Task to carry out: Filter the listing below down to the lines holding the word "bell", and copy those lines.

=== Section Start ===

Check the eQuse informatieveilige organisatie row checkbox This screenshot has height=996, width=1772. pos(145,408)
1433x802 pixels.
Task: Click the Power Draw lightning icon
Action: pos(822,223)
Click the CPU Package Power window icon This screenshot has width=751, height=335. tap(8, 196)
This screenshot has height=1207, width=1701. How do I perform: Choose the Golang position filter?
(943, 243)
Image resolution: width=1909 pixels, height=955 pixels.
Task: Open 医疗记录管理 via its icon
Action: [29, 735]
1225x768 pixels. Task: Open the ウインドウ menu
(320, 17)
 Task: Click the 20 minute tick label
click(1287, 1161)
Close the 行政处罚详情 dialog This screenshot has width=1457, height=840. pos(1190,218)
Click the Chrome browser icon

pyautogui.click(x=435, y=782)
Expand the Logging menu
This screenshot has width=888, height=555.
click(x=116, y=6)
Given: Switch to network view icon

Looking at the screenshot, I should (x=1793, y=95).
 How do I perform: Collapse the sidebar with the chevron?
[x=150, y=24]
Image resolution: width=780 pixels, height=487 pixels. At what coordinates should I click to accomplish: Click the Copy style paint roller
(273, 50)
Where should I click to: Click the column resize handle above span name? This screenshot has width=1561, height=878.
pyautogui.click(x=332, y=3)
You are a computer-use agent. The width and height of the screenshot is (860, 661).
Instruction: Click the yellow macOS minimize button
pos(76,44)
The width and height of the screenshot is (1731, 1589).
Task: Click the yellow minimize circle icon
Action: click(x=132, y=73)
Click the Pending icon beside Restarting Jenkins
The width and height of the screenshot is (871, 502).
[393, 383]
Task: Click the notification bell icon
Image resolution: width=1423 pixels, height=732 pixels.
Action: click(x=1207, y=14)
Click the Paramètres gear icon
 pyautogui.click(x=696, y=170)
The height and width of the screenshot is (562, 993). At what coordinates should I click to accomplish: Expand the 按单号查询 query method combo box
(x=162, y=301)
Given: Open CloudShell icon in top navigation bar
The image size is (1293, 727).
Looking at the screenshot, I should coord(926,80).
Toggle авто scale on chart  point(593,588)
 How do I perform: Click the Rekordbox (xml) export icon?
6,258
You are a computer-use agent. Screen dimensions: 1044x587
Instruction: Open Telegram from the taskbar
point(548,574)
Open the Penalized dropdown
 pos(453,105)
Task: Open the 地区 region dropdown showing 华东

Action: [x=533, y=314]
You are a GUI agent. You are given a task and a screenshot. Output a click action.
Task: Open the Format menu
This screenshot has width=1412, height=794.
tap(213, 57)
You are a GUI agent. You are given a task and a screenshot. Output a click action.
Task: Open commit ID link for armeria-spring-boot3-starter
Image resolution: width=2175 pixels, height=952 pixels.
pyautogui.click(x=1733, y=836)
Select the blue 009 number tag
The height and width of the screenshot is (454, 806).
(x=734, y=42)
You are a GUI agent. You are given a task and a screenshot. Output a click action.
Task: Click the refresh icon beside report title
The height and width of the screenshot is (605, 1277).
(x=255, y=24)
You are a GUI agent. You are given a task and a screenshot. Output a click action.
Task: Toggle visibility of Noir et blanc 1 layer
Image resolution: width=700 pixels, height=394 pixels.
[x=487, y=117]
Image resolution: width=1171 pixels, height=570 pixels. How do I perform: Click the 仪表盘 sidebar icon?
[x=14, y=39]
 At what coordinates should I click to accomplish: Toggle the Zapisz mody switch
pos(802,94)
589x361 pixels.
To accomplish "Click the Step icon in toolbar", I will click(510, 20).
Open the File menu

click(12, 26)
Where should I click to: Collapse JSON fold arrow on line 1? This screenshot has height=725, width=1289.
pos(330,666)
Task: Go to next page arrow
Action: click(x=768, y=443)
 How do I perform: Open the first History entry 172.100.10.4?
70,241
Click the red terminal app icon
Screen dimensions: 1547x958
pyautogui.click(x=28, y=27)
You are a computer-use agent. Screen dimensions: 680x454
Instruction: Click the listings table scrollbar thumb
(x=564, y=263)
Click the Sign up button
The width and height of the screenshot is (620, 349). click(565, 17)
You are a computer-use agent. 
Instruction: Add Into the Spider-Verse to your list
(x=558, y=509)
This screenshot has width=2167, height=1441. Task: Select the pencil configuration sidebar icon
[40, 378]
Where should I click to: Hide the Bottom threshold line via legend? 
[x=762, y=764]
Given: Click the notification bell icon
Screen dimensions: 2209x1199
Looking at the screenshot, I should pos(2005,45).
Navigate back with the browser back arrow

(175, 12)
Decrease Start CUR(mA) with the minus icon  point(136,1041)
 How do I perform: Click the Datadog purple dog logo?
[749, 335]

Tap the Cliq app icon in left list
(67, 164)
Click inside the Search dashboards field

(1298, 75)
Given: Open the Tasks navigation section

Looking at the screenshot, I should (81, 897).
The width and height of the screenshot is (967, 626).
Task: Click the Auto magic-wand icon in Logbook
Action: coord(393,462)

=== Section End ===

Response below:
Task: Click the notification bell icon
Given: Click the notification bell icon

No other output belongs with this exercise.